***** TEXT FOR ANALYSIS *****
Phillips was invited to Mary Blathwayt's home at Batheaston where the leading suffragettes met and recovered. It was known as the "Suffragette's Rest". Significant visitors were asked to plant a tree (in Phiilips case a Picea Pungens Glauca) to record their achievements on behalf of the cause e.g. a prison sentence. Phillips had been given a Hunger Strike Medal 'for Valour' by WSPU.

In November 1909, Phillips wrote to Christabel Pankhurst asking to be relieved of a militant role, which was fully supported and she had no further trouble for the next three years. Around that time she was given the job of being the WSPU organiser in Liverpool but this was short lived and Ada Flatman took over that role.

In 1910 Phillips was sent as WSPU organiser for Bradford, and when the 1911 census was enumerated she evaded the count and wrote: "NO VOTE NO CENSUS. Posterity will know how to judge the Government if it persists in bringing about the falsification of national statistics instead of acting on its own principles and making itself truly representational of the people" on the form for the WSPU’s office.

Mrs Pankhurst later wrote to her seeking her help to ensure that the women's group in Bradford did not express sympathy for the loss of Pankhurst's 20-year-old son Harry, who had died of polio, by saying "I want to get through my work, and I know you will all help me do it." Phillips work at the WSPU mostly under Christabel Pankhurst who had praised her and increased her salary. In late 1912 her own mother, also in the WSPU, had not called Mary to her deathbed in Cornwall due to her belief that the "movement needed her services."
***** GIVEN RECORDS *****
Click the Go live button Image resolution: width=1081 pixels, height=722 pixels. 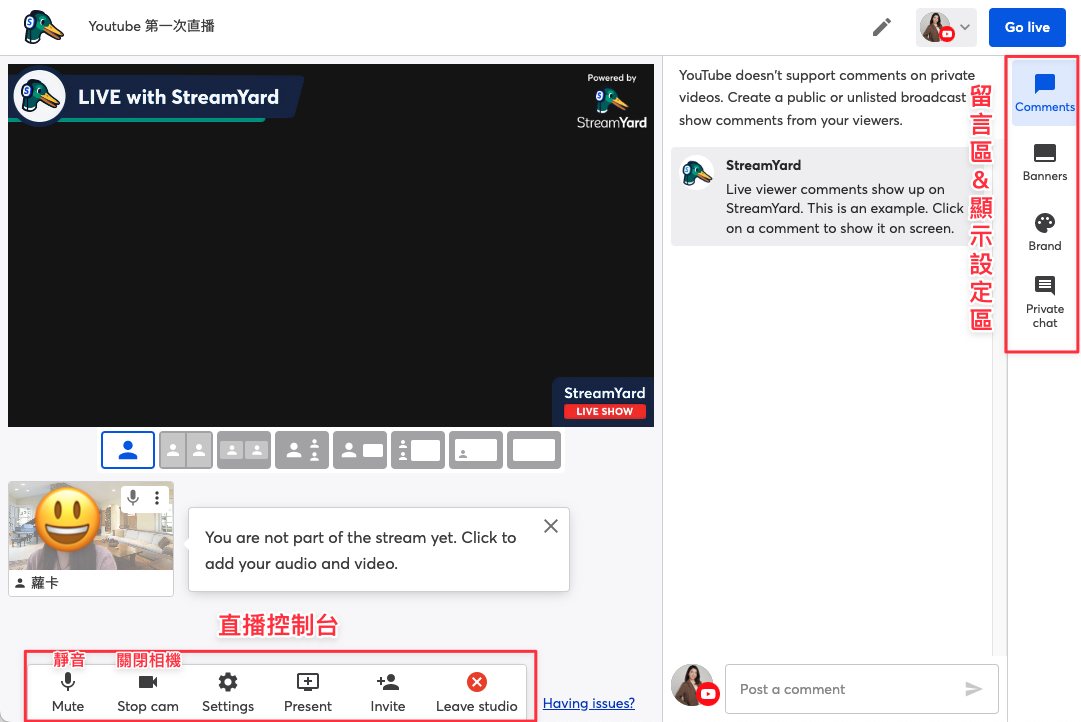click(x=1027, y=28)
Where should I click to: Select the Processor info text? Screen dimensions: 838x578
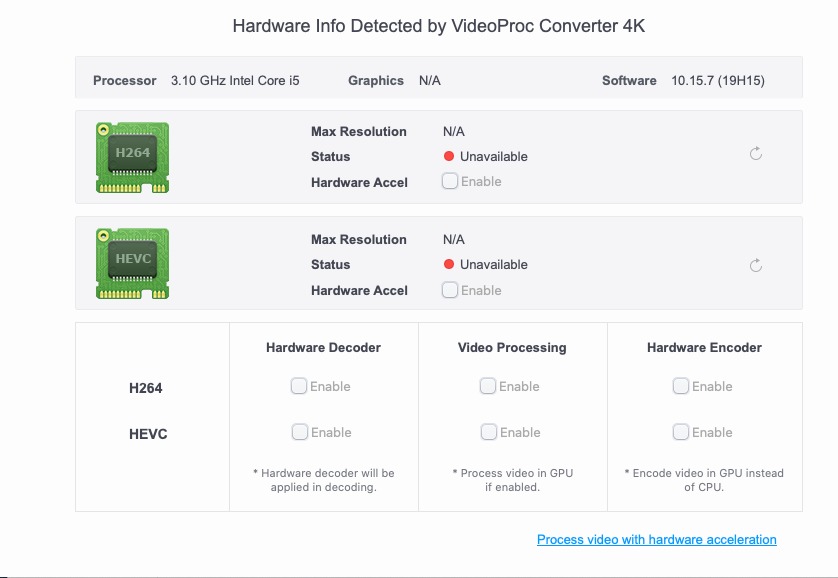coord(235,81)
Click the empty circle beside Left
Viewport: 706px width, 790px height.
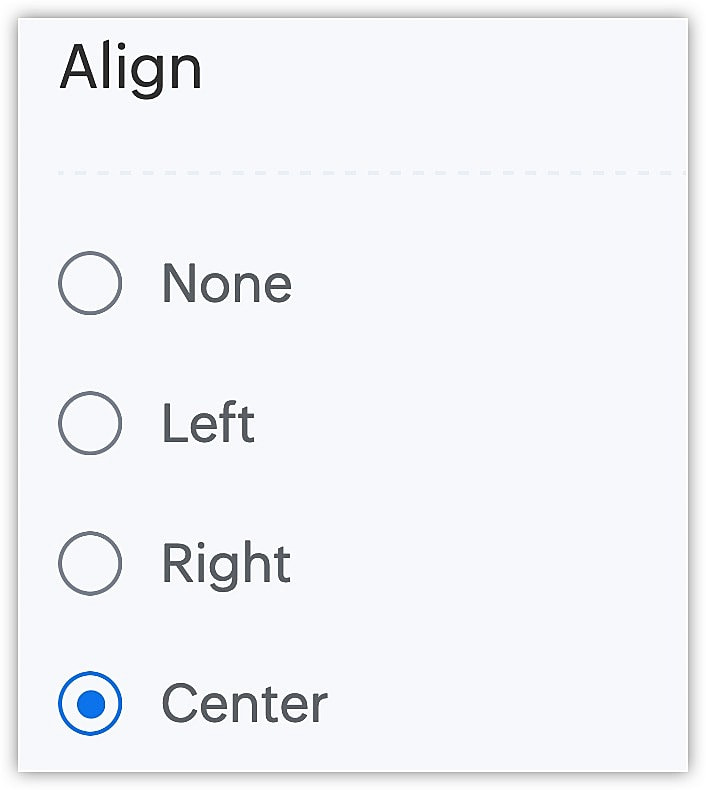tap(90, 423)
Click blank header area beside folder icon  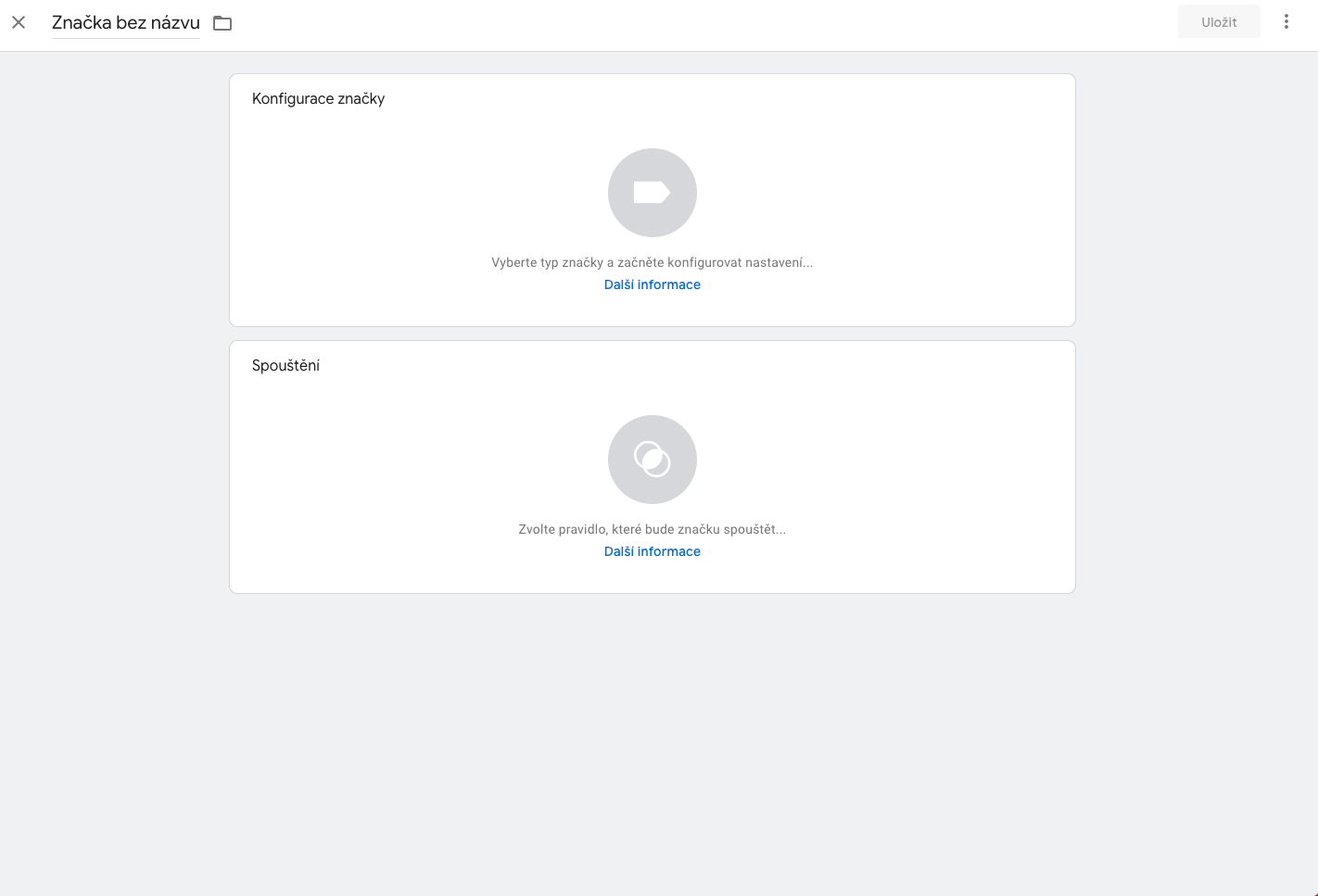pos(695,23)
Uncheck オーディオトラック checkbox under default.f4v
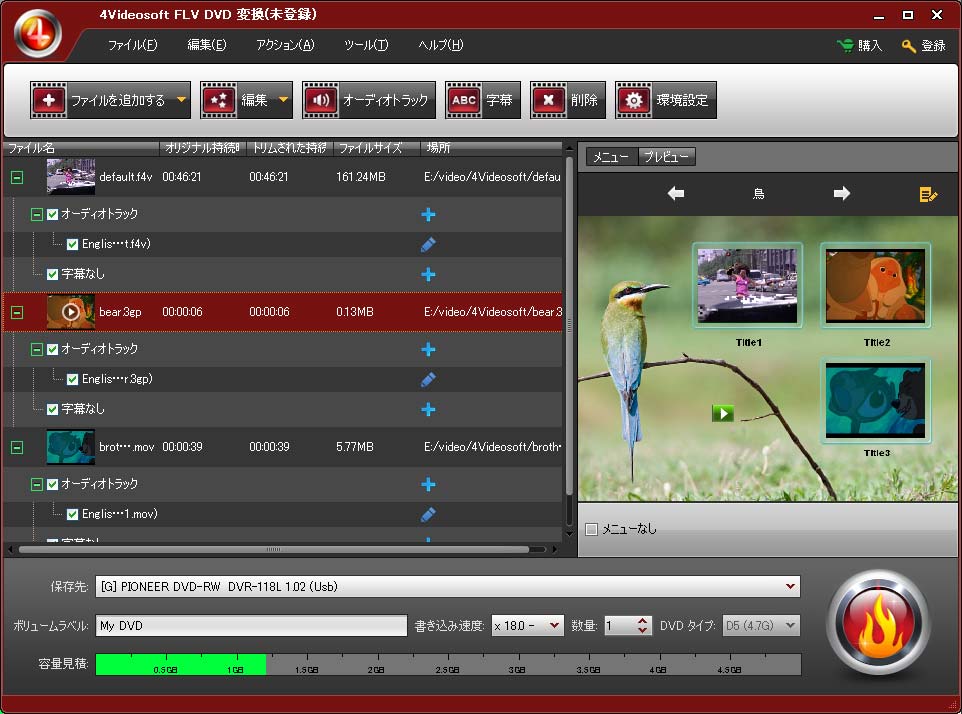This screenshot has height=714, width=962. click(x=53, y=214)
*****
■ WHAT YOU WILL DO
**a)** According to the passage on Phillips, why did her mother not call her to her deathbed in Cornwall in late 1912?
**b)** In the passage on Phillips, who took over the role of WSPU organiser in Liverpool?
**c)** Write a continuation of the passage on Phillips, beginning after its final sentence.

■ ANSWERS BY ITEM NUMBER
**a)** Her mother, who was also in the WSPU, believed that the "movement needed her services," so she did not call Mary to her deathbed.

**b)** Ada Flatman took over that role.

**c)**
But on 9 July 1913 she was sacked by Christabel Pankhurst who wrote saying "that you are not effective as a district organiser"; this may have been due to Phillips no longer strongly favouring militancy. Despite her long support working all over the country, four imprisonments and hunger strike, Phillips had to advertise her own services in 'situations wanted' in The Suffragette. She moved to London's East End, living in Canning Town and immediately went to work with Nora Smyth for Sylvia Pankhurst's rival East London Federation of Suffragettes, with Pankhurst, Keir Hardie, Julia Scurr, Millie Lansbury, Eveline Haverfield, Nellie Cressall and George Lansbury. Phillips continued to promote socialism and wrote for The Women's Dreadnought weekly for working women. She became the full time paid organiser for the federation working with May Billinghurst. In 1916 she was working for the New Constitutional Society for Women's Suffrage who did not support (or decry) militancy.

She now went under the name of Mary Pederson or Paterson. Mary inspired working women such as Charlotte Drake, a seamstress and barmaid, a chemical worker's wife and mother of four children under 8 years old, to also become an activist for women's suffrage. Drake was interviewed on the BBC in 1968 and explained the unusual support her husband gave when she was heckled by men about a women's place in society.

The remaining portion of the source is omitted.